BRIEF = Give back the full listing exactly, setting the pictures aside.
### RECORDS FOR THE TASK ###
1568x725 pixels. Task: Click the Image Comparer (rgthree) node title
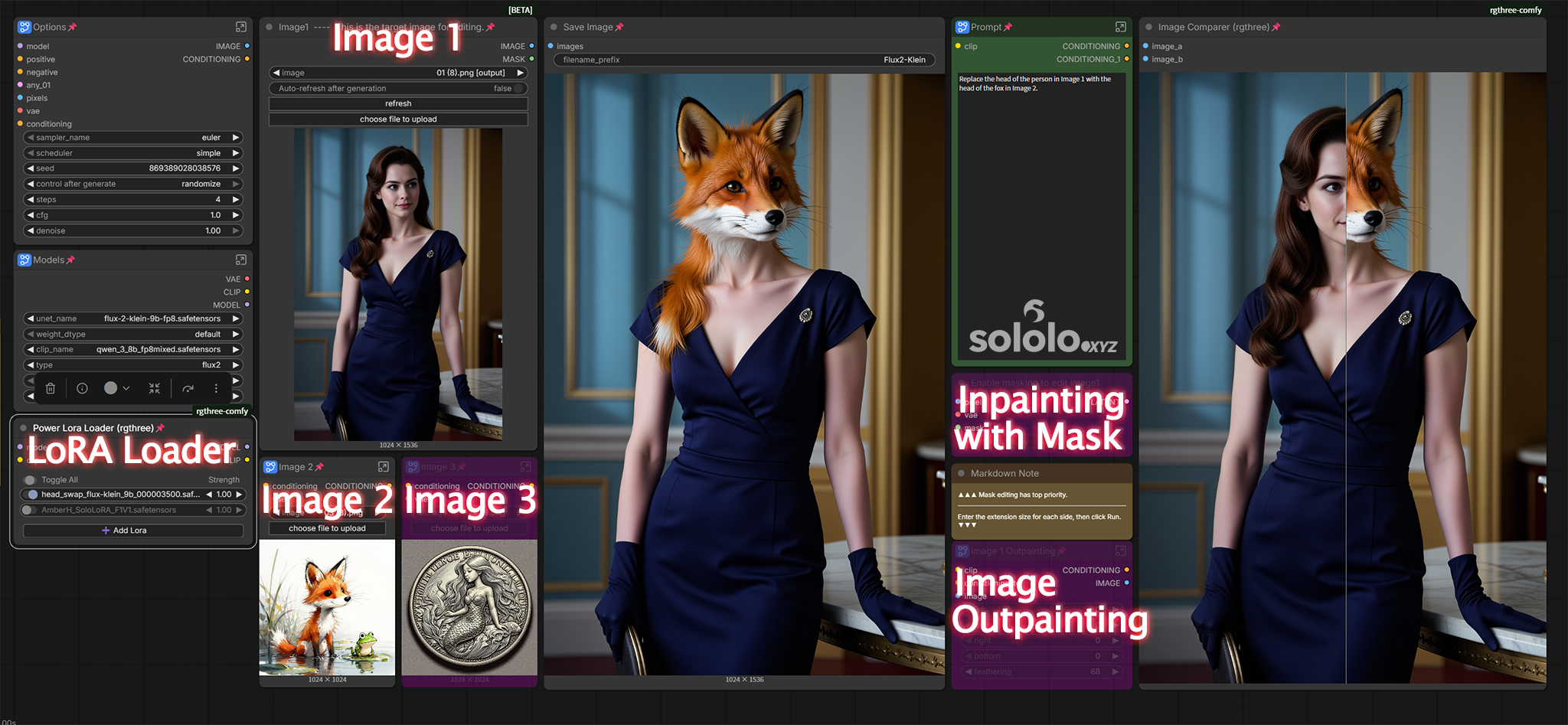1214,27
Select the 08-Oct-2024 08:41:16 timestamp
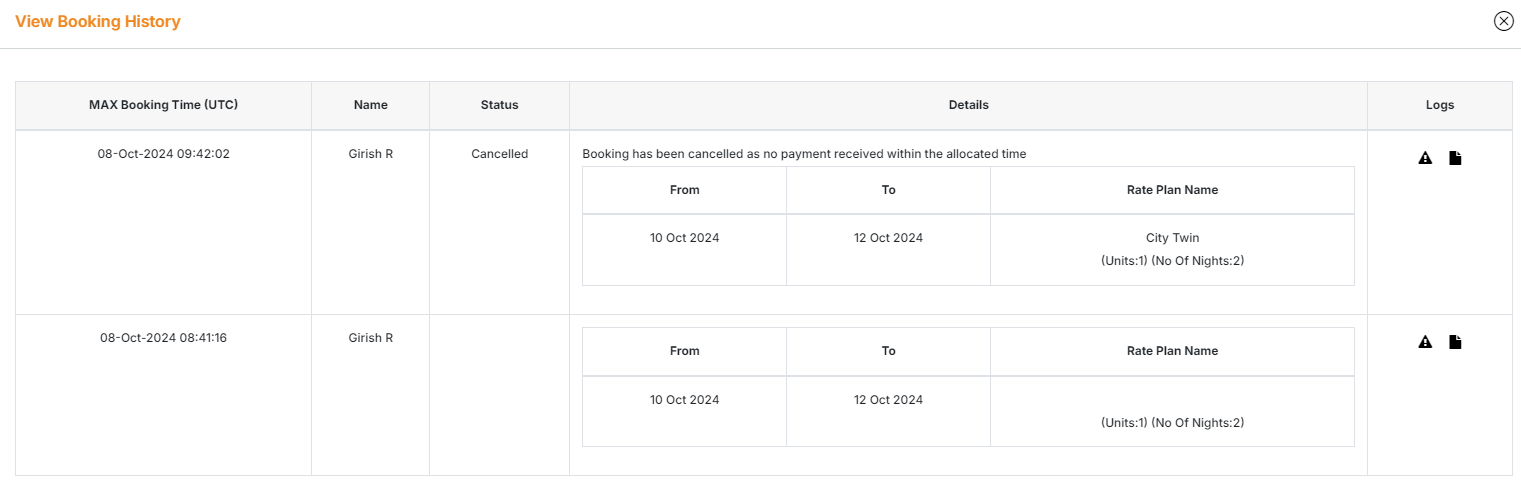 click(x=163, y=338)
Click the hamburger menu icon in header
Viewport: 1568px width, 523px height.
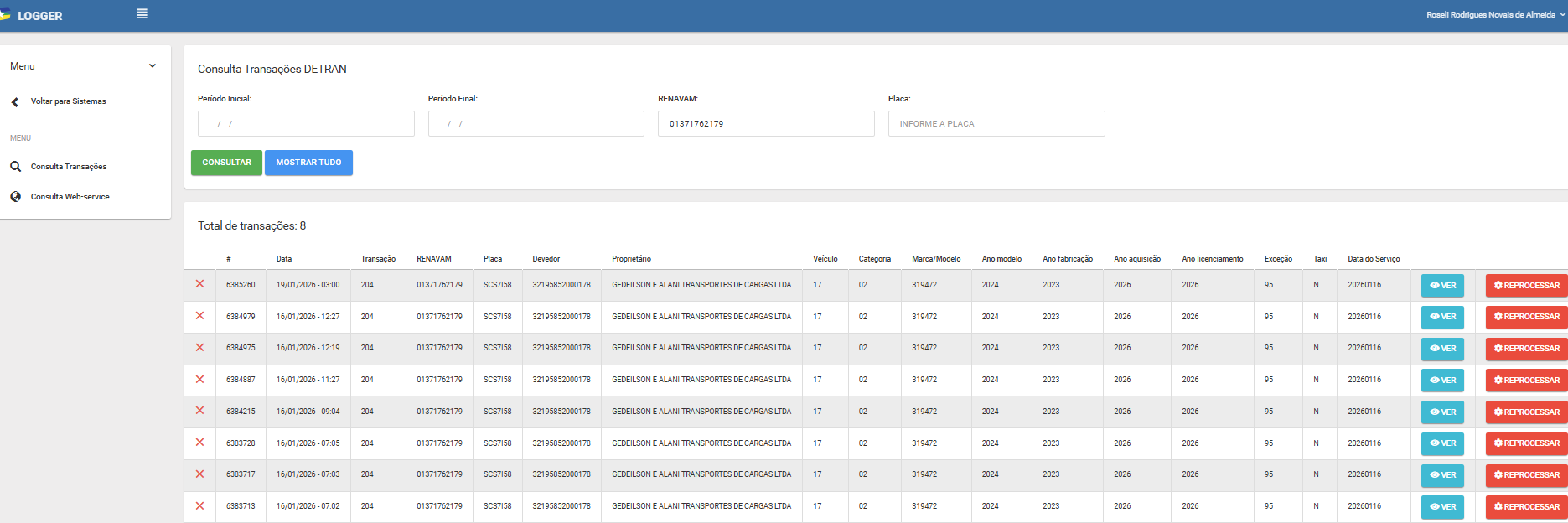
###
SOLUTION FOR THIS EXERCISE =
1568x725 pixels. Task: Click the Image Comparer (rgthree) node title
1214,27
Select the 08-Oct-2024 08:41:16 timestamp
 click(x=163, y=338)
Click the hamburger menu icon in header
Viewport: 1568px width, 523px height.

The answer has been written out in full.